Using the Spitzer Space Telescope, astronomers have found a planetary collision 100 light-years away, near a star that goes by the name of HD 172555. Evidently, an object the size of the Moon smashed into one the size of Mercury. NASA has an awesome animation of the event below:
According to the Bad Astronomy Blog at Discover.com, astronomers found the collision when they were looking at spectra from HD 172555. In addition to hydrogen, helium, and the other usual suspects, the spectra showed evidence of an unusually large amount of amorphous silica, as in glass. From blogger/astronomer Phil Plait:
Glass? From a star?
The most likely explanation is that the glass is in the form of tektites, which are blobs of glassy material that form when something big hits something else big. The silica gets fused into glass. But that means that there was a pretty big impact that must have happened at that star, and that in turn means that two planet-sized objects must have had a very bad day. This was supported by the detection of other chemicals consistent with the aftermath of a massive collision.
The best fit to the data suggest that one object was planet-sized and the other Moon-sized, meaning the collision would have been at very high speed — several kilometers per second — and launched an unimaginable amount of material into space. Furthermore, it couldn’t have happened too long ago, or else the material would have dissipated and wouldn’t have been seen. It looks like this was a recent event, then, occurring maybe only a few thousand years ago!

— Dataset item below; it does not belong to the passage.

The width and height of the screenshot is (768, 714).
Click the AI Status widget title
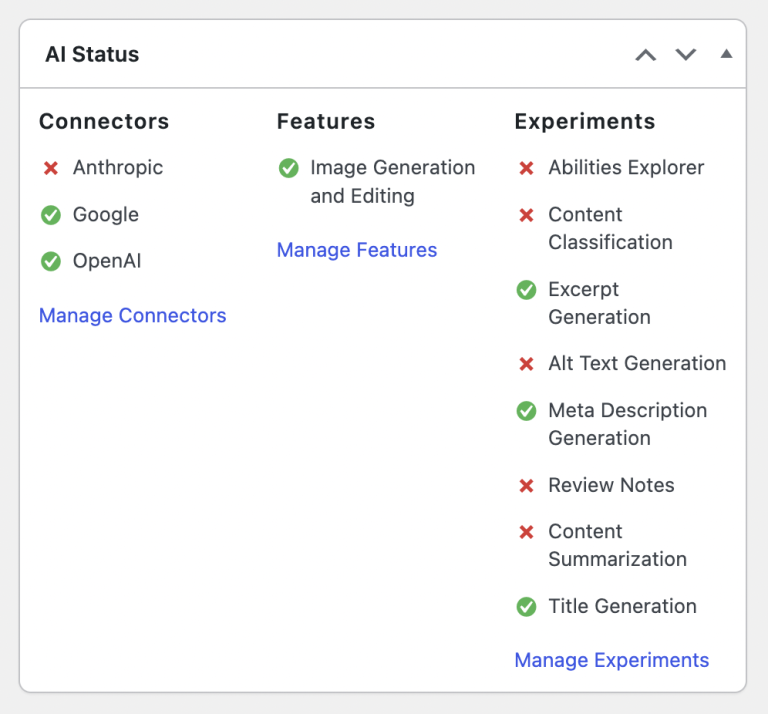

I should note that while the animation is impressive, it’s somewhat misleading. Plait explains:
P.S. The animation above is cool, but not a perfect representation of what happened. For example, the shock wave ring travels around the planet as shown, but when the ring converges on the point opposite the collision point, there would be a huge explosion and a vast plume of material launched into space. No one ever puts that in their animations, and I think it would be very cool! I need to get people who create physics-based simulations to make one that’s accurate, so it can be used in situations like this.